Copy out precisely the lines of the material that follows, beginning with the line containing "This screenshot has width=1471, height=812." and ending with its last line; exclude pictures.
=== Section Start ===
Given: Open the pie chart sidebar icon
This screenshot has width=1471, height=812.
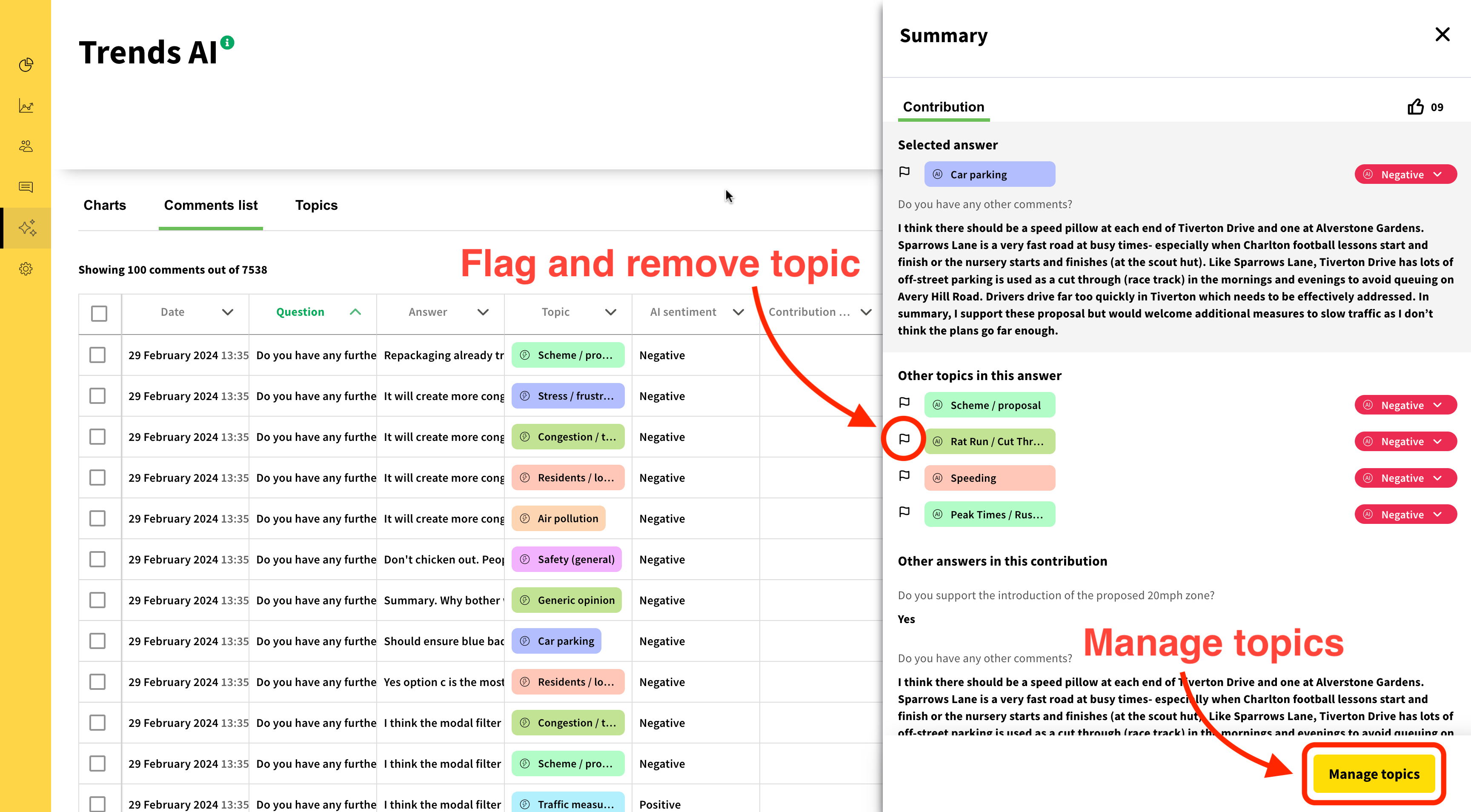Looking at the screenshot, I should pyautogui.click(x=26, y=65).
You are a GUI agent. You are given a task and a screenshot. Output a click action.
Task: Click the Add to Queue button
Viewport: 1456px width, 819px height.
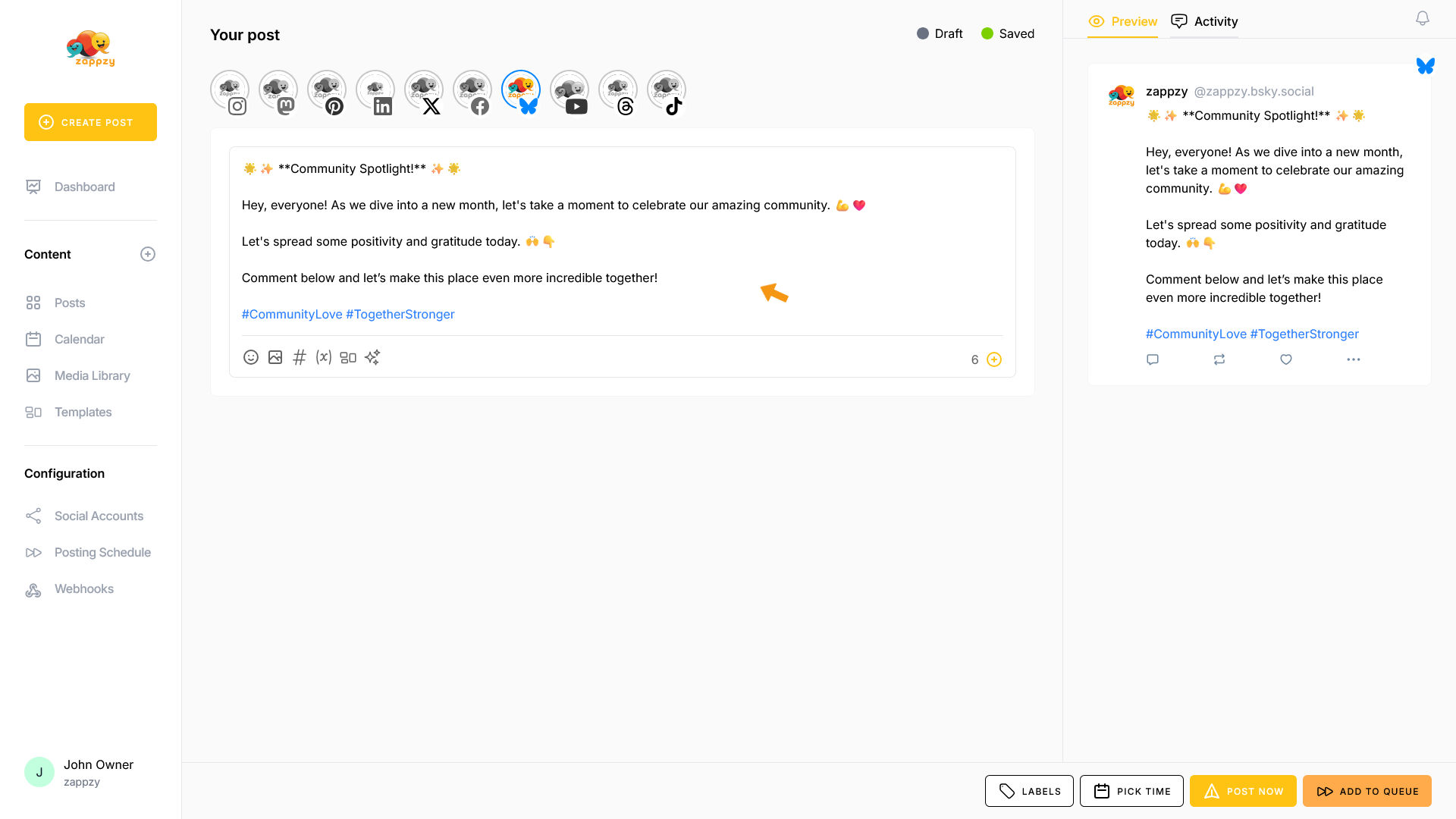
=== Section End ===
(TASK SOLUTION)
This screenshot has width=1471, height=812.
Looking at the screenshot, I should pyautogui.click(x=26, y=65).
You are a GUI agent. You are given a task and a screenshot. Output a click action.
Task: Click the Add to Queue button
Viewport: 1456px width, 819px height.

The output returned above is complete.